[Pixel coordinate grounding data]
* * * * * * *

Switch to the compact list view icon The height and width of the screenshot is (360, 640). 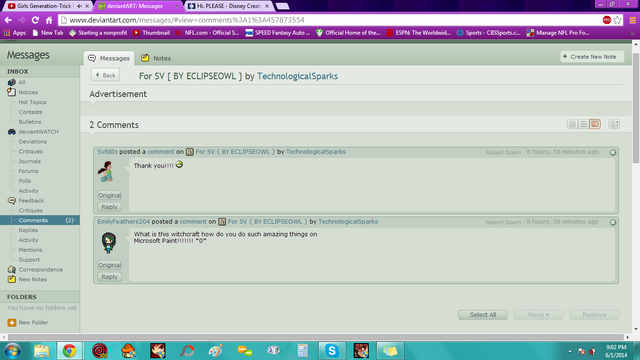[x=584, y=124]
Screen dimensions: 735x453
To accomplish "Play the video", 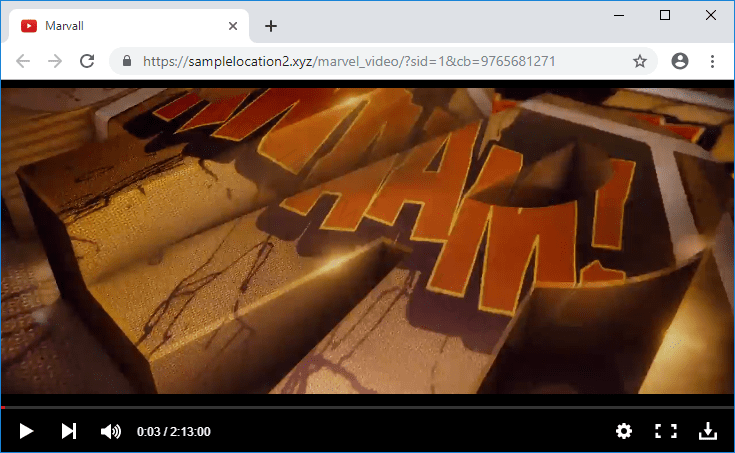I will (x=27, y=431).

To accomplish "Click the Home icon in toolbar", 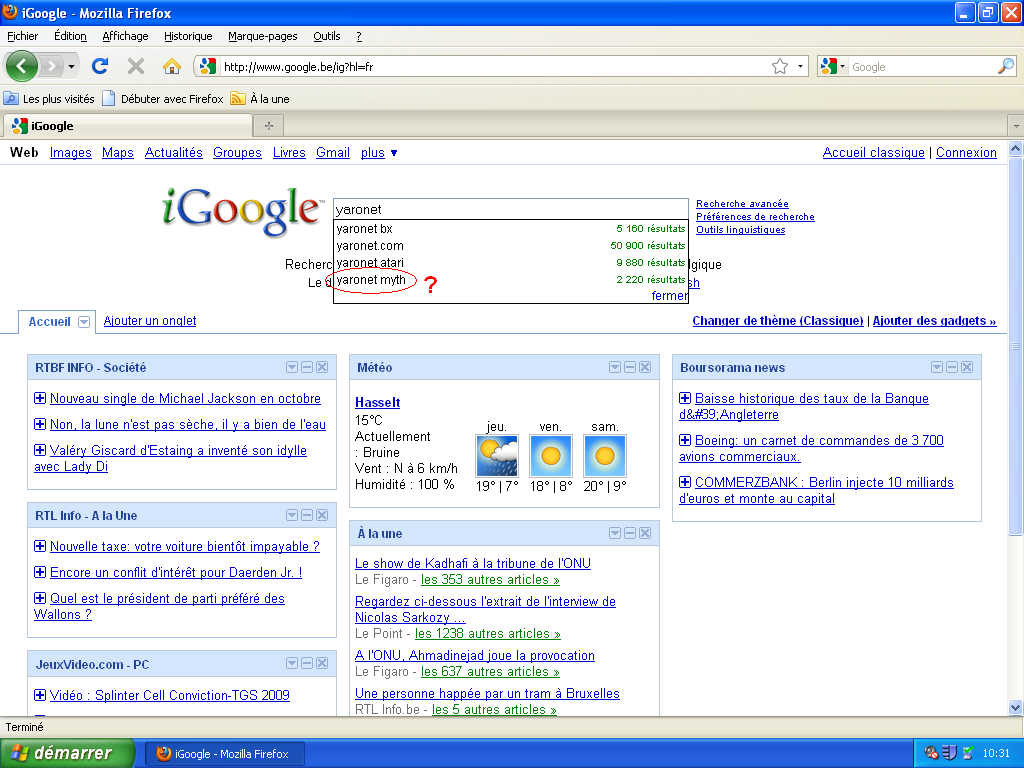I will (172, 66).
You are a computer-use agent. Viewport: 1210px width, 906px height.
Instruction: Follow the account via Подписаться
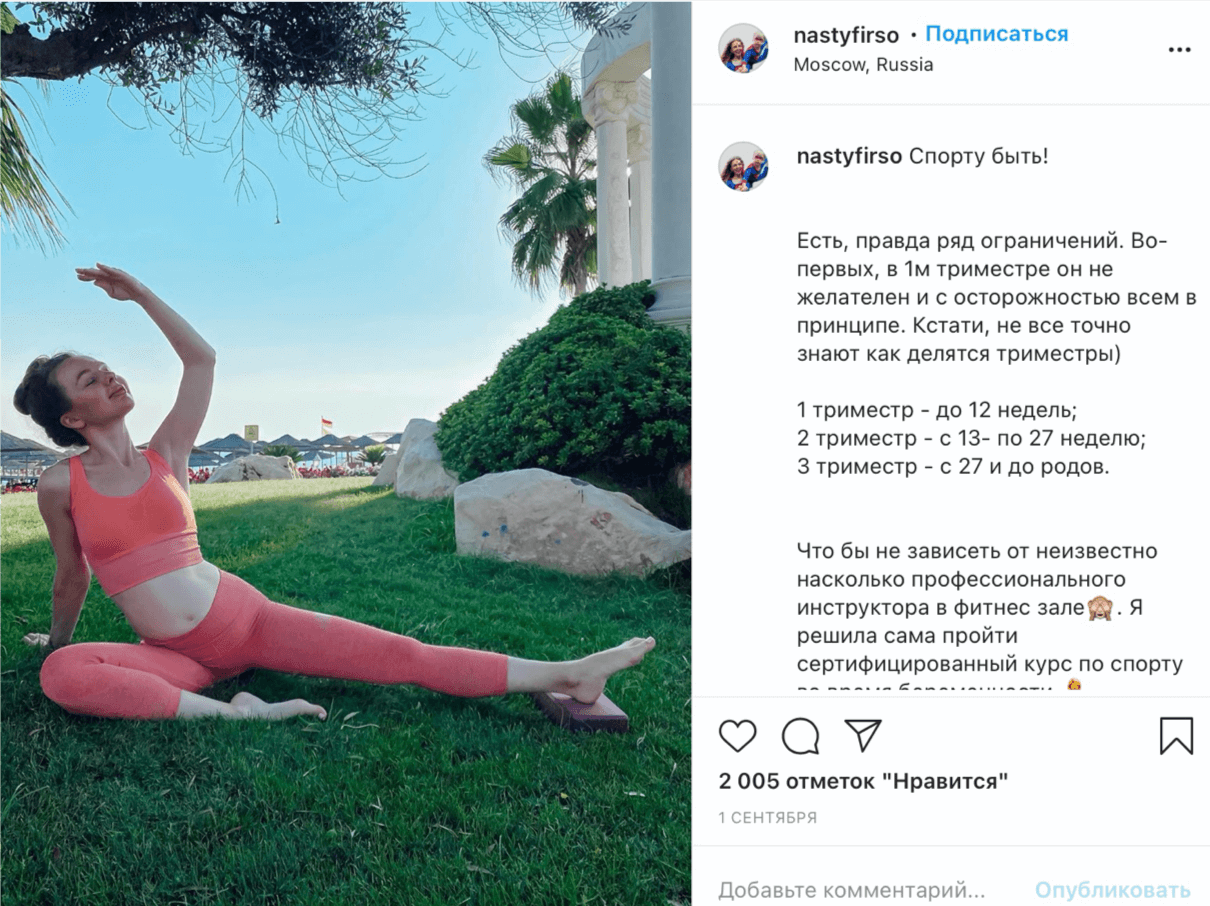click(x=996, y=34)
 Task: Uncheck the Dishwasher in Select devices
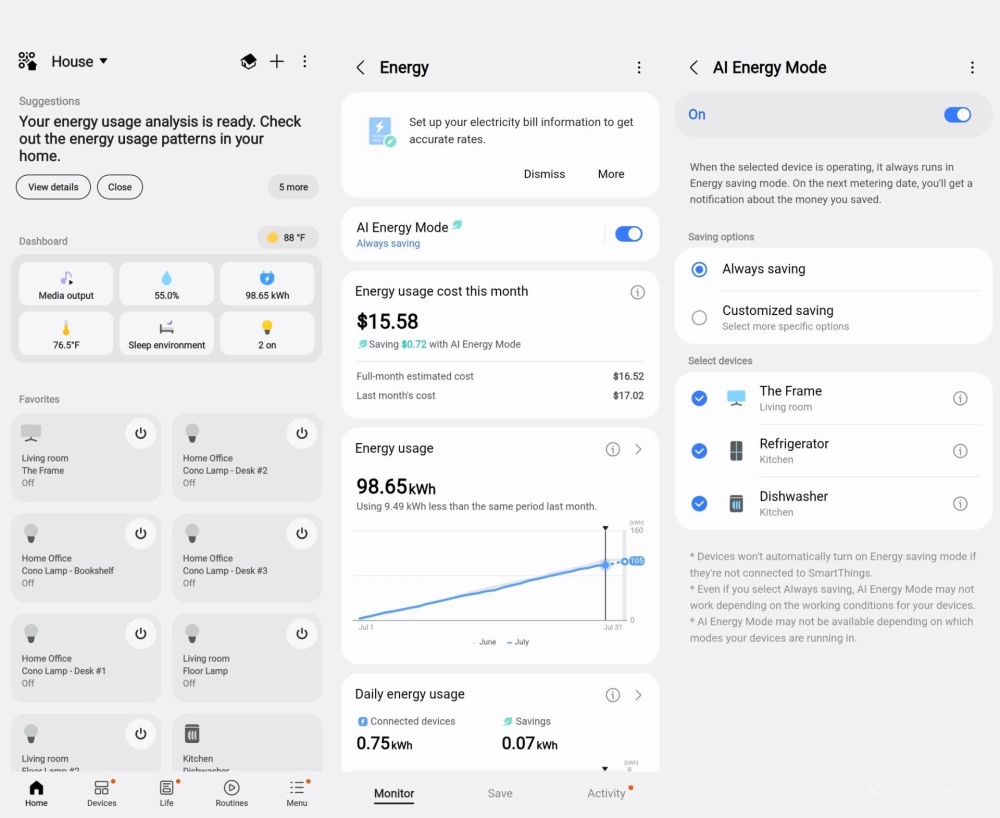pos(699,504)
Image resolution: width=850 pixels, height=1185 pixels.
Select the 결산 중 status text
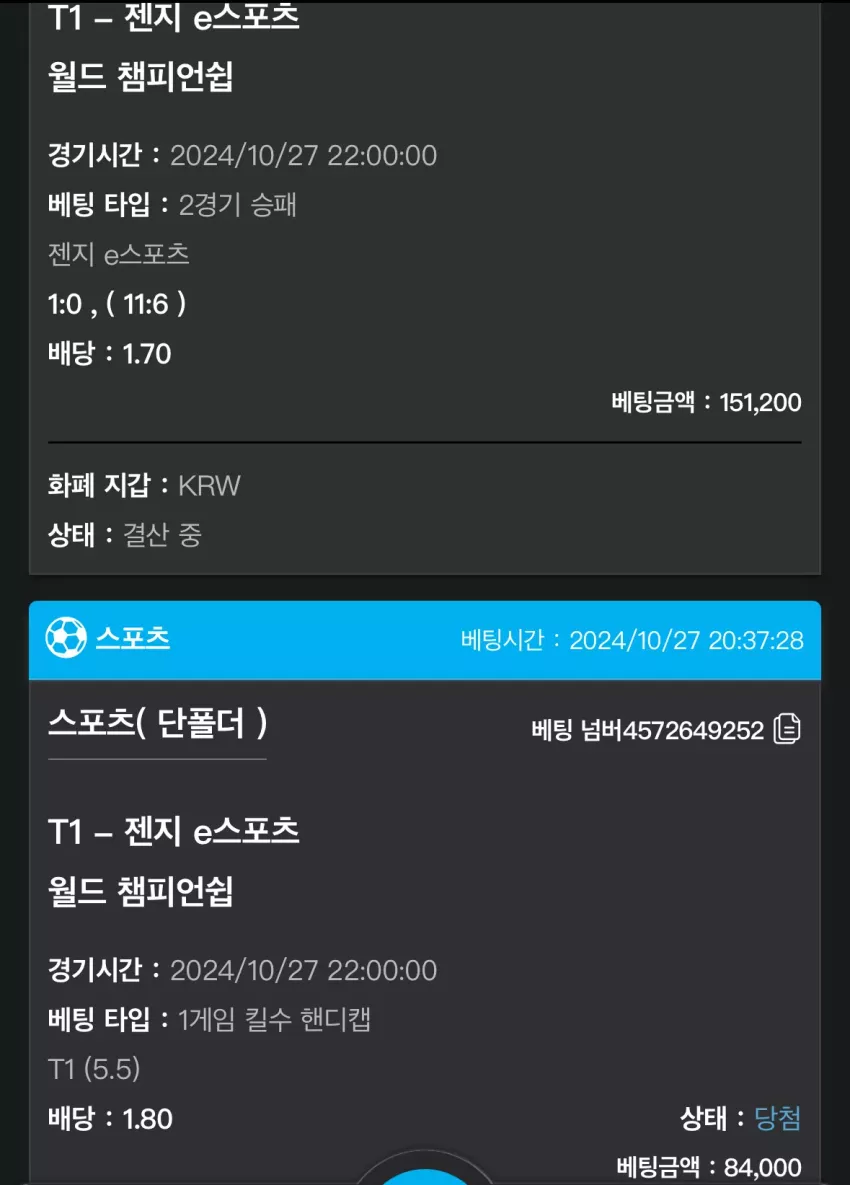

* * * * * * *

Repeat word for word, leaving out the pictures, each line of the records from the line that holds "Instruction: Follow the" through the final one.

Instruction: Follow the account via Подписаться
click(x=996, y=34)
 Task: Uncheck the Dishwasher in Select devices
pos(699,504)
Image resolution: width=850 pixels, height=1185 pixels.
Select the 결산 중 status text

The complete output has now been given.